*GIVEN TASK:*
Answer these questions from the patch:
(a) On which host and which target was the change tested?
(b) What problem report number appears in the gcc/ChangeLog entry?
(c) How many files does the change touch, and how many insertions does it make in total?

*DOCUMENT:*
|---|

2023-08-17 Thread Jose E. Marchesi via Gcc-patches
The kernel selftests and other BPF programs make extensive use of the
`naked' function attribute with bodies written using basic inline
assembly.  This patch adds support for the attribute to
bpf-unkonwn-none, makes it to inhibit warnings due to lack of explicit
`return' statement, and updates documentation and testsuite
accordingly.

Tested in x86_64-linux-gnu host and bpf-unknown-none target.

gcc/ChangeLog

PR target/111046
* config/bpf/bpf.cc (bpf_attribute_table): Add entry for the
`naked' function attribute.
(bpf_warn_func_return): New function.
(TARGET_WARN_FUNC_RETURN): Define.
(bpf_expand_prologue): Add preventive comment.
(bpf_expand_epilogue): Likewise.
* doc/extend.texi (BPF Function Attributes): Document the `naked'
function attribute.

gcc/testsuite/ChangeLog

* gcc.target/bpf/naked-1.c: New test.
---
 gcc/config/bpf/bpf.cc  | 25 +
 gcc/doc/extend.texi| 11 +++
 gcc/testsuite/gcc.target/bpf/naked-1.c | 12 
 3 files changed, 48 insertions(+)
 create mode 100644 gcc/testsuite/gcc.target/bpf/naked-1.c

diff --git a/gcc/config/bpf/bpf.cc b/gcc/config/bpf/bpf.cc
index 1d0abd7fbb3..437bd652de3 100644
--- a/gcc/config/bpf/bpf.cc
+++ b/gcc/config/bpf/bpf.cc
@@ -154,6 +154,10 @@ static const struct attribute_spec bpf_attribute_table[] =
  { "preserve_access_index", 0, -1, false, true, false, true,
bpf_handle_preserve_access_index_attribute, NULL },
 
+ /* Support for `naked' function attribute.  */
+ { "naked", 0, 1, false, false, false, false,
+   bpf_handle_fndecl_attribute, NULL },
+
  /* The last attribute spec is set to be NULL.  */
  { NULL,   0,  0, false, false, false, false, NULL, NULL }
 };
@@ -335,6 +339,21 @@ bpf_function_value_regno_p (const unsigned int regno)
 #undef TARGET_FUNCTION_VALUE_REGNO_P
 #define TARGET_FUNCTION_VALUE_REGNO_P bpf_function_value_regno_p
 
+
+/* Determine whether to warn about lack of return statement in a
+   function.  */
+
+static bool
+bpf_warn_func_return (tree decl)

|---|

*Data listing:*
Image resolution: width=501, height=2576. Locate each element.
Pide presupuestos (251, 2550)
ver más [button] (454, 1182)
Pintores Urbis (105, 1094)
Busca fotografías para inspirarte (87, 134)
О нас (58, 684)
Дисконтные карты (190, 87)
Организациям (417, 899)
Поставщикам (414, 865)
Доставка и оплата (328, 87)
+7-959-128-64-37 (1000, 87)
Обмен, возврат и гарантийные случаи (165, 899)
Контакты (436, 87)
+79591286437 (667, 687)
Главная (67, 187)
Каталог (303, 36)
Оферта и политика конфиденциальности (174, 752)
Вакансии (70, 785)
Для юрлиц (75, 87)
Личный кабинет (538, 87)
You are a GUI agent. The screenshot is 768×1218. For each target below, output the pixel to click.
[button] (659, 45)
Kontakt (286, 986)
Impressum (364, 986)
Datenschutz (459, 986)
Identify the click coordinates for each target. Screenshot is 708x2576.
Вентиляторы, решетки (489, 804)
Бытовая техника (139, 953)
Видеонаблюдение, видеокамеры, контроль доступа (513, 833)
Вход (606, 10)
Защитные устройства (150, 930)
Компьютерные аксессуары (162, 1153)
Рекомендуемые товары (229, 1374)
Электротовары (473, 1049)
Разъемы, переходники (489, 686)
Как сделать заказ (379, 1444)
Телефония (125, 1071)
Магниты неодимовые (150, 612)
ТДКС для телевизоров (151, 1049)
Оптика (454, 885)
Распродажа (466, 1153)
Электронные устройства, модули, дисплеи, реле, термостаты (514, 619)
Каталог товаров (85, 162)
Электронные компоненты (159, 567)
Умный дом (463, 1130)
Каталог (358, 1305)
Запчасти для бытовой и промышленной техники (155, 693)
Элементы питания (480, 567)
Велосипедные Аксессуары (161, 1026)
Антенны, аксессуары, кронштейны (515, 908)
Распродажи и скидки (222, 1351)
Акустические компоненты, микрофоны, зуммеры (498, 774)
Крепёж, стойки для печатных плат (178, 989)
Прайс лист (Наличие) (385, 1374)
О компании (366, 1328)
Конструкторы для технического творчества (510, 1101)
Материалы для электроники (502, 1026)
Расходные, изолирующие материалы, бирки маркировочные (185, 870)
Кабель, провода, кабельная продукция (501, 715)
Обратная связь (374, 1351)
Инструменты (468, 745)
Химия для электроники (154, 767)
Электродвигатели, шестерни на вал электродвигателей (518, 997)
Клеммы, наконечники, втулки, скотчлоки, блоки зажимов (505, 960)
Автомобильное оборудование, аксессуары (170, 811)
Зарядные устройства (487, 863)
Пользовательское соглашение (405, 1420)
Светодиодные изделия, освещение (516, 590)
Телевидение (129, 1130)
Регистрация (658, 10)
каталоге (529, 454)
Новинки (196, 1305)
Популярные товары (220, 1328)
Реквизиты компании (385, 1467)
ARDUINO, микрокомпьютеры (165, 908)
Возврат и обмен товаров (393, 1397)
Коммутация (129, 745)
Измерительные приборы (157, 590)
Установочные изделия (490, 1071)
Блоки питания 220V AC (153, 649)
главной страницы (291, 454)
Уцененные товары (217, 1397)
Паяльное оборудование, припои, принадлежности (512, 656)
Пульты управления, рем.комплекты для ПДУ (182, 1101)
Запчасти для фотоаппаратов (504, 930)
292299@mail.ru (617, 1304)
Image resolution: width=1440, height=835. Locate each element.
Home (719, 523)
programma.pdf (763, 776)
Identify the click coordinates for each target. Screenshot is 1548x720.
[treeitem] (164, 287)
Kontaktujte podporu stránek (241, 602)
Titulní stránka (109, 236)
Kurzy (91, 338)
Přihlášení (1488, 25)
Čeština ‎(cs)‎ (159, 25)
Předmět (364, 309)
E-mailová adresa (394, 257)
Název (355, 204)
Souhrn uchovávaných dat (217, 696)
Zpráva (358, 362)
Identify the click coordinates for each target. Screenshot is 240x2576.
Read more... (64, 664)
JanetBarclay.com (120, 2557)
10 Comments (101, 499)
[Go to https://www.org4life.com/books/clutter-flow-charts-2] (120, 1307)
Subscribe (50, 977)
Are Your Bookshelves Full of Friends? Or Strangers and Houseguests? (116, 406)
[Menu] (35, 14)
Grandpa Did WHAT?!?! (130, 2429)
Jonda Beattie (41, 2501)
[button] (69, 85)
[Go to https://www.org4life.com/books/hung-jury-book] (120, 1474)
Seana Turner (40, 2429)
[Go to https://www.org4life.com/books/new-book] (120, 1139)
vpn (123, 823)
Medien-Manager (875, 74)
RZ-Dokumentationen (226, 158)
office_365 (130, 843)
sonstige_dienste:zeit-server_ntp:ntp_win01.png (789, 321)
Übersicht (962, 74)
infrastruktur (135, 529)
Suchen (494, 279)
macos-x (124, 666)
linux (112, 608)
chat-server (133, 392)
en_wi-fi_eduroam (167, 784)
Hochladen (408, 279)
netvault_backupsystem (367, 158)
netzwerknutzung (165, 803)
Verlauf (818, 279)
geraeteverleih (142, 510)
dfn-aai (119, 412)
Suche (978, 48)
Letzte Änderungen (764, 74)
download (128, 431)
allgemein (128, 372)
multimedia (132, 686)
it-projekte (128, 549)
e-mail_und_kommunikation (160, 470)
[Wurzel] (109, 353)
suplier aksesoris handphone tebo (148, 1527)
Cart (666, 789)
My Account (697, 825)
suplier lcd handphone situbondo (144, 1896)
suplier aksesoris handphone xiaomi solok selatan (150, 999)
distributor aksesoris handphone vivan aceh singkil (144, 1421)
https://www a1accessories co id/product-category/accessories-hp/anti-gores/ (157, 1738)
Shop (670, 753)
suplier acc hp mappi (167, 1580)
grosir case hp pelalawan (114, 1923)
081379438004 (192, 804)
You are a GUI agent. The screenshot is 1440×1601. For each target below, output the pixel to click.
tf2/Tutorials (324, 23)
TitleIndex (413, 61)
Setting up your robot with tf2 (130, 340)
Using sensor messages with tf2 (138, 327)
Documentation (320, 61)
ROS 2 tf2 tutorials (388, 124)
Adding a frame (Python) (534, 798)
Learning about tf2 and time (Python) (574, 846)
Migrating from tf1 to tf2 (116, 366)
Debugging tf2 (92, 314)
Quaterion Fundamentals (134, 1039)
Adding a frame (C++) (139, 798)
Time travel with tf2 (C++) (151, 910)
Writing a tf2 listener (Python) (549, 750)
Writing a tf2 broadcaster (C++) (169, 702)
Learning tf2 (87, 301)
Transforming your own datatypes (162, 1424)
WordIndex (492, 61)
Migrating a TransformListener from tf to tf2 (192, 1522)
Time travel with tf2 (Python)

|---|

*ANSWER TO THE EXERCISE:*
(a) On an x86_64-linux-gnu host and a bpf-unknown-none target.
(b) PR target/111046.
(c) 3 files, with 48 insertions.